Data extract —
=== Section Start ===

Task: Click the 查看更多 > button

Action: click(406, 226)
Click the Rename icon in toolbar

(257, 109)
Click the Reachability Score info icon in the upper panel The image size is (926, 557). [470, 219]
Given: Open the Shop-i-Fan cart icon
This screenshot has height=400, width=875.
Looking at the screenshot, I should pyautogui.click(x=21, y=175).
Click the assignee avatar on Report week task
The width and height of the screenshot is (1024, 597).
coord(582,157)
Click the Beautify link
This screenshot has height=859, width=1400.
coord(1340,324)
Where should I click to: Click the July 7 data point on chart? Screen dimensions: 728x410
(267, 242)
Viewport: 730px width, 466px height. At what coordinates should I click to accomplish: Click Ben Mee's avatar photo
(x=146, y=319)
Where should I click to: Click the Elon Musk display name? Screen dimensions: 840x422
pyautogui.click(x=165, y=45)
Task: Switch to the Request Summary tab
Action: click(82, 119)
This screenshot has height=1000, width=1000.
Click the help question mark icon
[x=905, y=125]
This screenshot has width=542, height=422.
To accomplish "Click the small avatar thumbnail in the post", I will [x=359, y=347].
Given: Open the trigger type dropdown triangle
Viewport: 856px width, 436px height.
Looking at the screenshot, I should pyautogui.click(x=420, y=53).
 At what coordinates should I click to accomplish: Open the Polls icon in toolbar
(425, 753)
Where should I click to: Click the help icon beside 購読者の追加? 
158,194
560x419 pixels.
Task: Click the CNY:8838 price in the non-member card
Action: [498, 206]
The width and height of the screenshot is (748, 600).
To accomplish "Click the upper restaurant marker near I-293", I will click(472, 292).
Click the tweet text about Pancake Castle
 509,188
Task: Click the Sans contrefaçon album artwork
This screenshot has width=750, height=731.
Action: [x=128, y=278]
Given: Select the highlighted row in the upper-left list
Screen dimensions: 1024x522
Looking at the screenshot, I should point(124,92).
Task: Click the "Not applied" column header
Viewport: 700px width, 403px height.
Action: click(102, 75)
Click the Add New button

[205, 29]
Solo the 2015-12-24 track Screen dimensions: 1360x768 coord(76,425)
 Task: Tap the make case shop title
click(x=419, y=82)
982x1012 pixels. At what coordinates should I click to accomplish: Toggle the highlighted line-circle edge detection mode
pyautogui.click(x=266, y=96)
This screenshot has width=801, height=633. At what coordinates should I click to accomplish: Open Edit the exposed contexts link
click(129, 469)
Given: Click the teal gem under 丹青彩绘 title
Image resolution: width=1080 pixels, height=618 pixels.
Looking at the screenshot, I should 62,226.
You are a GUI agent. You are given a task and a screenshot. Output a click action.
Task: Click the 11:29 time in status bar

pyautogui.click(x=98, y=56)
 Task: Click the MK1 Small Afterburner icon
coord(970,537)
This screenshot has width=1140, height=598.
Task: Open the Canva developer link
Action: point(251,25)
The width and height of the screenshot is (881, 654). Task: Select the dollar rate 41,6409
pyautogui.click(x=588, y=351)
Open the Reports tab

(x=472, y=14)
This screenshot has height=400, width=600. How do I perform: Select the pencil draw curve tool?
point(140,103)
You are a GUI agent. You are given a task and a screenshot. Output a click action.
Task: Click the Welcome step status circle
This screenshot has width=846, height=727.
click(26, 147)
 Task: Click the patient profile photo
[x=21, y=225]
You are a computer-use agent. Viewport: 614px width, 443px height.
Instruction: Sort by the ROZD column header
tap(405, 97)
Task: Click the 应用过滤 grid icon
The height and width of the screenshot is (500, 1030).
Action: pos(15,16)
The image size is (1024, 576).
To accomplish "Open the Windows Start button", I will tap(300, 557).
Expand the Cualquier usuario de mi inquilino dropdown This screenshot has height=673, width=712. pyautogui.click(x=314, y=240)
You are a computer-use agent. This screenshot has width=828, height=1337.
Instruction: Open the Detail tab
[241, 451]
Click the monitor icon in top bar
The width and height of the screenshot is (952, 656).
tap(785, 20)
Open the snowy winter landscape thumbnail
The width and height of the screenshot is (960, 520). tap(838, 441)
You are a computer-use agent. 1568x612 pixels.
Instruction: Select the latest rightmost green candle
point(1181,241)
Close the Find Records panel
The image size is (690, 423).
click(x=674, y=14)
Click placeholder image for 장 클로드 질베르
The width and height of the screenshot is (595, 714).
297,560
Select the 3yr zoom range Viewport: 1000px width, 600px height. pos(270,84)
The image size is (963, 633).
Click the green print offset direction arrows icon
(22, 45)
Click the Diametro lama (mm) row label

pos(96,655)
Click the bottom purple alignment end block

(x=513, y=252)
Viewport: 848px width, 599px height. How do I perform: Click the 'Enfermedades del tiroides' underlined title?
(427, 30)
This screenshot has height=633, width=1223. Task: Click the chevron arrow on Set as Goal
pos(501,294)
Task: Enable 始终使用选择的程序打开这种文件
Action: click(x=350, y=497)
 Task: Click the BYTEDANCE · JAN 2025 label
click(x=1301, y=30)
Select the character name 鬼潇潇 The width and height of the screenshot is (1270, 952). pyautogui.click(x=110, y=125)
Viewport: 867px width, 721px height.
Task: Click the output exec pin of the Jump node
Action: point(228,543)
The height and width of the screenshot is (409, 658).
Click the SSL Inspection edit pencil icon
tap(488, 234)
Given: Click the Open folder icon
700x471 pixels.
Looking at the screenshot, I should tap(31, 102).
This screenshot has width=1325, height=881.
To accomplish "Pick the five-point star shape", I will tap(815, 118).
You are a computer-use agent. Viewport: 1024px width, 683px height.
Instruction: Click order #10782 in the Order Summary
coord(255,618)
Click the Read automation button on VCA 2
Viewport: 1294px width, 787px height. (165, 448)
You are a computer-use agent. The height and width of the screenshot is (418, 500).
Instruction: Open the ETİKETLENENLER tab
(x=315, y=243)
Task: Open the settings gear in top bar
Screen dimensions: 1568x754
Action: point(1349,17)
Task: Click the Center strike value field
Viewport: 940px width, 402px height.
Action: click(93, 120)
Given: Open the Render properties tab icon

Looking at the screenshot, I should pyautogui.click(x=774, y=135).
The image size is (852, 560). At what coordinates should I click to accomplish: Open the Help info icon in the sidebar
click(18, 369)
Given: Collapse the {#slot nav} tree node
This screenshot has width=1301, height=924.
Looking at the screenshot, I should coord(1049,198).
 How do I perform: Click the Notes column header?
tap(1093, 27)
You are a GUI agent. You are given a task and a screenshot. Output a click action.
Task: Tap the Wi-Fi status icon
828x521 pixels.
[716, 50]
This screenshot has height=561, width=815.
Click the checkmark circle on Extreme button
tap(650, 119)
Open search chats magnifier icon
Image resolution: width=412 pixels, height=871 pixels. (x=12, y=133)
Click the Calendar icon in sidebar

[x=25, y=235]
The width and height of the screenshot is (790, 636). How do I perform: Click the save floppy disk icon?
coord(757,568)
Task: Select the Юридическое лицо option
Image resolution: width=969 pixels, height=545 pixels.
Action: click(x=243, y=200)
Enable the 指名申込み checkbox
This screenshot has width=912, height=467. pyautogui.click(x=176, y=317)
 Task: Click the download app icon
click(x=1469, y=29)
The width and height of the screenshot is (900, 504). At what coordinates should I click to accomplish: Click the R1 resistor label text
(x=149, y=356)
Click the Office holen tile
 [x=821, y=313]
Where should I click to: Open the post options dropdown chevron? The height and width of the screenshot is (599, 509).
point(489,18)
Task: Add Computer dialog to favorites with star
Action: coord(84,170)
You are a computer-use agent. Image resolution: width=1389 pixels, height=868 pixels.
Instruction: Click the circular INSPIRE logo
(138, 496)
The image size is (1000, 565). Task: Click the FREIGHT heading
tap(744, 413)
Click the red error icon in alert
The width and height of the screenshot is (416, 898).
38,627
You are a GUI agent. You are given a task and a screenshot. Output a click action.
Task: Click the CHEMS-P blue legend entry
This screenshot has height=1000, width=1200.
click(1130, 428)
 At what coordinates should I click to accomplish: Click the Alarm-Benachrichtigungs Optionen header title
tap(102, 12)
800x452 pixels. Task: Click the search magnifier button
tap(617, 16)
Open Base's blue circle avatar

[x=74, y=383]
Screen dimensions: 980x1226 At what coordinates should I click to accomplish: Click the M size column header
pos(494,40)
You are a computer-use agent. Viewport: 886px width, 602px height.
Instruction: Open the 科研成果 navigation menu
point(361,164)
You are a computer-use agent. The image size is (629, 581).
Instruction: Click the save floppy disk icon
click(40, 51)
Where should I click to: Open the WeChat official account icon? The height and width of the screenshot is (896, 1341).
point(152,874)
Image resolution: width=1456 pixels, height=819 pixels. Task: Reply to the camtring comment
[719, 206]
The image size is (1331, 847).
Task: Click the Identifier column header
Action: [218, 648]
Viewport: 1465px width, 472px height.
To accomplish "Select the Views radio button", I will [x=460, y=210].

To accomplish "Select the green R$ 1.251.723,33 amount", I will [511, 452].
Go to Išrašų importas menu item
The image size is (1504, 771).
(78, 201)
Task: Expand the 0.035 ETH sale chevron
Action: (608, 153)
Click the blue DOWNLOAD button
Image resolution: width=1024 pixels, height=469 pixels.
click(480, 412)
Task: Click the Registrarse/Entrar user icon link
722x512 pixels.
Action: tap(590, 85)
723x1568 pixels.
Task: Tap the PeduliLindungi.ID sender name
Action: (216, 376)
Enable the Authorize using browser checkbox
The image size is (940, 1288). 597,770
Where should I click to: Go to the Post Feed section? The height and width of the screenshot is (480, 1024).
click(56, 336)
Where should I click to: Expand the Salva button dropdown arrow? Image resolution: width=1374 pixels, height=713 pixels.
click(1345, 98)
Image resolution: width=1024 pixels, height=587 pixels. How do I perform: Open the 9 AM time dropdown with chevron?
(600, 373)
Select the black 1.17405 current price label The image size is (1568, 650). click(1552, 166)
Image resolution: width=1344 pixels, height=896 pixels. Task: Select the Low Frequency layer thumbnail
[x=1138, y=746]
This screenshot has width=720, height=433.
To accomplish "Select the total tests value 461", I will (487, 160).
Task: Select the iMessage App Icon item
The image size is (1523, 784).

=== Section End ===

Using the entries shown above, reproduce verbatim the lines from the line bearing "Instruction: Sort by the ROZD column header" to the line bearing "You are a computer-use agent. 1568x612", inclusive.

Response to this task —
Instruction: Sort by the ROZD column header
tap(405, 97)
Task: Click the 应用过滤 grid icon
The height and width of the screenshot is (500, 1030).
Action: pos(15,16)
The image size is (1024, 576).
To accomplish "Open the Windows Start button", I will tap(300, 557).
Expand the Cualquier usuario de mi inquilino dropdown This screenshot has height=673, width=712. pyautogui.click(x=314, y=240)
You are a computer-use agent. This screenshot has width=828, height=1337.
Instruction: Open the Detail tab
[241, 451]
Click the monitor icon in top bar
The width and height of the screenshot is (952, 656).
tap(785, 20)
Open the snowy winter landscape thumbnail
The width and height of the screenshot is (960, 520). tap(838, 441)
You are a computer-use agent. 1568x612 pixels.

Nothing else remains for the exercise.